The State of Ohio is rich in fossil fuel-fired power plants. As many of the older power plants reach the end of their useful lives, Ohio utilities are exploring the option of co-firing coal with biomass energy materials, such as wood chips, agricultural crops and wood pellets. Within the past few months, the Public Utilities Commission of Ohio (PUCO) has certified three, large co-firing biomass power plants as qualifying renewable energy generation facilities.

On September 8, 2010, the PUCO certified two facilities: 1) the 100 MW Picway Generating Station owned by AEP and located in Columbus, Ohio and 2) the six unit, 1,125 MW Walter C. Beckjord Generating Station in New Richmond Ohio owned collectively by Duke Energy Ohio, Dayton Power & Light, and AEP. Both of these certification applications sailed through the PUCO and received certificates based upon a strict reading of Ohio law.

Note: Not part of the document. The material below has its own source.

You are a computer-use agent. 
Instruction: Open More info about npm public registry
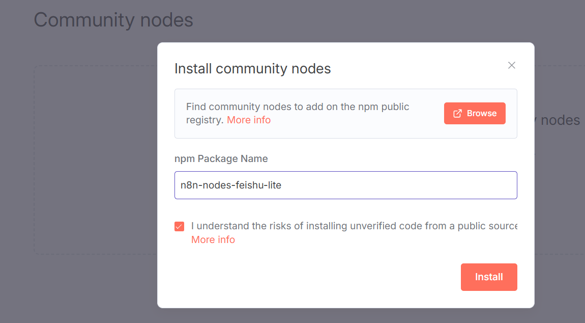tap(249, 120)
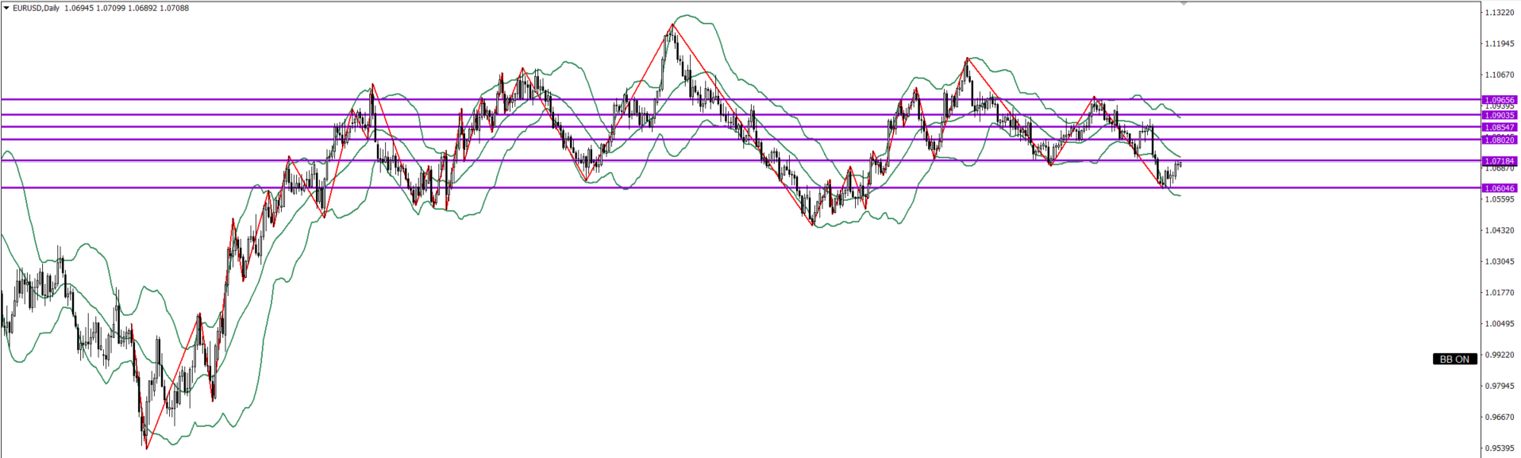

The third facility through the pipeline, and the first to be certificated, was FirstEnergy’s 156 MW R. E. Burger facility located in Belmont County, Ohio. Intervening parties in the Burger case noted that, unlike the other two biomass power plants to be certificated, the Burger facility poses an immediate threat to Ohio’s renewable energy marketplace because a recent amendment to Senate Bill 221 will give greater weight to certain RECs from the Burger facility. Because of the unique nature of this case, several intervening parties filed applications for rehearing that remain pending in PUCO Case No. 09-1940-EL-REN.

The approval of these three applications demonstrates the increasing frequency of the conversion of traditional fossil fuel-fired power plants to renewable energy generation facilities. As the existing fossil-fuel fired power plants in Ohio continue to age, and the utilities explore the feasibility of biomass co-firing, we anticipate seeing an influx of additional renewable energy certification filings in the coming years.